MATERIAL FOR THIS EXERCISE:
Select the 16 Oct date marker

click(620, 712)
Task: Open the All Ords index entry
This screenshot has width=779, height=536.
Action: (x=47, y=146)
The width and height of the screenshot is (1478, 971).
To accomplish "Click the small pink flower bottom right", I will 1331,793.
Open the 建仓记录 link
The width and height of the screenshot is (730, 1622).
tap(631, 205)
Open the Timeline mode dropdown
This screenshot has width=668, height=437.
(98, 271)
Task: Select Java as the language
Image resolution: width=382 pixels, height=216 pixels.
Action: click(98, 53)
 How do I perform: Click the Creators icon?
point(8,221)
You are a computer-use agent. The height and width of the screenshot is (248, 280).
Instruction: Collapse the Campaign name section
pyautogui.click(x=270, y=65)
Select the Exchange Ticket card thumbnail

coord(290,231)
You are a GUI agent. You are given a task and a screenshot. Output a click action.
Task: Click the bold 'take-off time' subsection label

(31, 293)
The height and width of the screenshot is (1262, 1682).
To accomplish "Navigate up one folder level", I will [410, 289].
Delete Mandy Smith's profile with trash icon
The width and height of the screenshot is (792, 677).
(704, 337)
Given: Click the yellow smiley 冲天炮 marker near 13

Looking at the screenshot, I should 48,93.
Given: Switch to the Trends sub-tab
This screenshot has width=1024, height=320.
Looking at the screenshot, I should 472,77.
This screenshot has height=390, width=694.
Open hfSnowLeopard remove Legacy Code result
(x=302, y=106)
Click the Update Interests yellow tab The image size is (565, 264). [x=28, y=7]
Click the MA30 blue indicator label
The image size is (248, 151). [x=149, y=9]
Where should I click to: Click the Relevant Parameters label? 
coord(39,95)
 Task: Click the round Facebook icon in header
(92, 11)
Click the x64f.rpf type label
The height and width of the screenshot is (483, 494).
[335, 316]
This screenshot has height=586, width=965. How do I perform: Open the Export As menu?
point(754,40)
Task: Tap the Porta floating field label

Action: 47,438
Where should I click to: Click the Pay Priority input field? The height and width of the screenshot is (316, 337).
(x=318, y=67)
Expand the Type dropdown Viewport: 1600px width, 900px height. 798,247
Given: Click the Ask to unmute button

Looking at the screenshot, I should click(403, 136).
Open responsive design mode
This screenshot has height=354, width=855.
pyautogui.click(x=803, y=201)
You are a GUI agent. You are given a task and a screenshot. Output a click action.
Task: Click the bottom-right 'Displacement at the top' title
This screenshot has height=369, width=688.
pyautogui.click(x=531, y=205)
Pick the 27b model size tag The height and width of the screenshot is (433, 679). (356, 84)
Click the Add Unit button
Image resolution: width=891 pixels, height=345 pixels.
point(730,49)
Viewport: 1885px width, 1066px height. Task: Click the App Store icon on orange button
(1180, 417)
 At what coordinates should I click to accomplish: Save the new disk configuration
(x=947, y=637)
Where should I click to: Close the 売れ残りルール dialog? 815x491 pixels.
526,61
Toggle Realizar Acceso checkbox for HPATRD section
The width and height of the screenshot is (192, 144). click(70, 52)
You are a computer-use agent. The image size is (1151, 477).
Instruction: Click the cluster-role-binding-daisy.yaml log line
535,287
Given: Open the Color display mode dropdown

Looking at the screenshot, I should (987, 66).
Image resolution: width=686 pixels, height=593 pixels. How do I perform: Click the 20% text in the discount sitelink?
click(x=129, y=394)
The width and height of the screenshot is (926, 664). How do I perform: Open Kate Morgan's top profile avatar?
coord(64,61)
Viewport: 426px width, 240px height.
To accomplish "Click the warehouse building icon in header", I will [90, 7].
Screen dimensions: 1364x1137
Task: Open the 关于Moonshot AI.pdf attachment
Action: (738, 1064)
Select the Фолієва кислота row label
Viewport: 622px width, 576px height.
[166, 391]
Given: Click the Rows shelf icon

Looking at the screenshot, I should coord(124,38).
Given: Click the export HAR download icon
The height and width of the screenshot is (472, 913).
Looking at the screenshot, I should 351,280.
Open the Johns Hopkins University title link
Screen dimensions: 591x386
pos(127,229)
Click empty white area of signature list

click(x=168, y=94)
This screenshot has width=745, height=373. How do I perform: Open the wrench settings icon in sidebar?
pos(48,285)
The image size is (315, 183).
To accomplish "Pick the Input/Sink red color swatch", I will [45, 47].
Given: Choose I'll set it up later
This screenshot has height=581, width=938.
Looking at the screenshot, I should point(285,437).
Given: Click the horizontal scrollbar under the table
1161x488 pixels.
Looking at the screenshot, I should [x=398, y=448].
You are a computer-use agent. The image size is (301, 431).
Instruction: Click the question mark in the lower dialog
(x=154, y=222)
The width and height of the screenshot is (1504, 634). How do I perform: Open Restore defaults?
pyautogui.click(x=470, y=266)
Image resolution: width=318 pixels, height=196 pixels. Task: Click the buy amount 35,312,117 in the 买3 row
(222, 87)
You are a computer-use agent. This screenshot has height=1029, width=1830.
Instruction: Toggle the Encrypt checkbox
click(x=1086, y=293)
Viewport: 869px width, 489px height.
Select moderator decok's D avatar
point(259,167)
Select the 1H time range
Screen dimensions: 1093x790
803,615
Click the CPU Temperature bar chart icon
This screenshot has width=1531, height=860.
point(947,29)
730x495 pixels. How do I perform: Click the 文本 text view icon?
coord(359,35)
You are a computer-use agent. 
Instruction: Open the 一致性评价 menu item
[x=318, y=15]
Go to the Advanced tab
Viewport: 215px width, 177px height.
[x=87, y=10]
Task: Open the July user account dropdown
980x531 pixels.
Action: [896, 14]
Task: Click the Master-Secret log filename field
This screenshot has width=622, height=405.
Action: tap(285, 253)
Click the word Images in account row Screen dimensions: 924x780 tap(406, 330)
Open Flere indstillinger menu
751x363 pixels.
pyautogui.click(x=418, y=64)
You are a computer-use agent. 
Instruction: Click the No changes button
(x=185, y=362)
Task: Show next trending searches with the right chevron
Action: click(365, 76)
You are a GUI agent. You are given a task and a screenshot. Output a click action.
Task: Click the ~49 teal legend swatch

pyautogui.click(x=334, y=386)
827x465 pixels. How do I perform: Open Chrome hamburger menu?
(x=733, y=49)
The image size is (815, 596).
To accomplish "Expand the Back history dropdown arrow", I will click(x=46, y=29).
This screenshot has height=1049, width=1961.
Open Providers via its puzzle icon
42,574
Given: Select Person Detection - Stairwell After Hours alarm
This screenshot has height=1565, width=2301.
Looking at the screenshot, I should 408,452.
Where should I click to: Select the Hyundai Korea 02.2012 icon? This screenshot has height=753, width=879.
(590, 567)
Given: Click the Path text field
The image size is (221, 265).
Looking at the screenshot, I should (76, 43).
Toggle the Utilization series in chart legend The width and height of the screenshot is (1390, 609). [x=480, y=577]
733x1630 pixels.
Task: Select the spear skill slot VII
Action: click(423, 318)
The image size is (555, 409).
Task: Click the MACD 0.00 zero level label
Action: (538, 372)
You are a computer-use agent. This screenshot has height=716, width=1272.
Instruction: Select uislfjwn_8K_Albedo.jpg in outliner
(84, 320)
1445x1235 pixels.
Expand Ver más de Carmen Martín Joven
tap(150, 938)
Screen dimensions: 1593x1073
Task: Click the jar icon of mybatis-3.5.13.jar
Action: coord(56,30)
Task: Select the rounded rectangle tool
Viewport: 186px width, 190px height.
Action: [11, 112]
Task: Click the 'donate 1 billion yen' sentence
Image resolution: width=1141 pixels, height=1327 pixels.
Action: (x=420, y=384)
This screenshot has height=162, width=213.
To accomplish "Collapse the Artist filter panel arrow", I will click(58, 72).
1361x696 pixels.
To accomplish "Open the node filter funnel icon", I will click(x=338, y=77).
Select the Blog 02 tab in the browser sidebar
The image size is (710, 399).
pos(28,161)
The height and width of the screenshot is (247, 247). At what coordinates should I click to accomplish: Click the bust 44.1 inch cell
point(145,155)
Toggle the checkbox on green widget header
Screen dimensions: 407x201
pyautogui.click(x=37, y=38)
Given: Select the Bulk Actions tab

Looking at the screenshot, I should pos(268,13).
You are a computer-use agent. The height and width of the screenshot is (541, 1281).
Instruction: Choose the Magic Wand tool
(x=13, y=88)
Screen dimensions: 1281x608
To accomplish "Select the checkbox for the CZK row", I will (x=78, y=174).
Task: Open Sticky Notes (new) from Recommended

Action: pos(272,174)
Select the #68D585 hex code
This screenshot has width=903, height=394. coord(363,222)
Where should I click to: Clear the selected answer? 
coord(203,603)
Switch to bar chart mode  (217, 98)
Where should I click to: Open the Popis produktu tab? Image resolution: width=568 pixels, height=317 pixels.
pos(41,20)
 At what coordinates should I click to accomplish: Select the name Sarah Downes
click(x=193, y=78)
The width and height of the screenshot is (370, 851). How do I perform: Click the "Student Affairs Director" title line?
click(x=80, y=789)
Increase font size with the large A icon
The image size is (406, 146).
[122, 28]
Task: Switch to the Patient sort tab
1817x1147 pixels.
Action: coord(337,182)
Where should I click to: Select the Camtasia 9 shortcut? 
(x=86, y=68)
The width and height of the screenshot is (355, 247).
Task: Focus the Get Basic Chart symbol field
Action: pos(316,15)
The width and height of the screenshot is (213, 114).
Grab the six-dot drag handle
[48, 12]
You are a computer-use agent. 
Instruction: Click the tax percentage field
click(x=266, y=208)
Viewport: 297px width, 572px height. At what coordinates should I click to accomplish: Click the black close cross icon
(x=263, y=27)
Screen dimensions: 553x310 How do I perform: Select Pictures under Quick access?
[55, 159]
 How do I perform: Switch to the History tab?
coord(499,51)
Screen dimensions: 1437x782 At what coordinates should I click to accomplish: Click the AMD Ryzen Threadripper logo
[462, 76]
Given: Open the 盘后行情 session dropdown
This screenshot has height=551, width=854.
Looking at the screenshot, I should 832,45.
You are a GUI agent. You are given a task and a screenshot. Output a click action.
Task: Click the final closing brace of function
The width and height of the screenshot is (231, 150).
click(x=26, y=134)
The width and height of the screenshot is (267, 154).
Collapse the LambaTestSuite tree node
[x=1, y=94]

DIRECTIONS FOR THIS TASK: Rewrite the data above as a numbered list, from the line containing "Given: Click the yellow" through the line containing "Action: 47,438", including both of those lines. Leave out any blank lines.

OUTPUT OF THE EXERCISE:
1. Given: Click the yellow smiley 冲天炮 marker near 13
2. Looking at the screenshot, I should 48,93.
3. Given: Switch to the Trends sub-tab
4. This screenshot has width=1024, height=320.
5. Looking at the screenshot, I should 472,77.
6. This screenshot has height=390, width=694.
7. Open hfSnowLeopard remove Legacy Code result
8. (x=302, y=106)
9. Click the Update Interests yellow tab The image size is (565, 264). [x=28, y=7]
10. Click the MA30 blue indicator label
11. The image size is (248, 151). [x=149, y=9]
12. Where should I click to: Click the Relevant Parameters label? 
13. coord(39,95)
14.  Task: Click the round Facebook icon in header
15. (92, 11)
16. Click the x64f.rpf type label
17. The height and width of the screenshot is (483, 494).
18. [335, 316]
19. This screenshot has height=586, width=965. How do I perform: Open the Export As menu?
20. point(754,40)
21. Task: Tap the Porta floating field label
22. Action: 47,438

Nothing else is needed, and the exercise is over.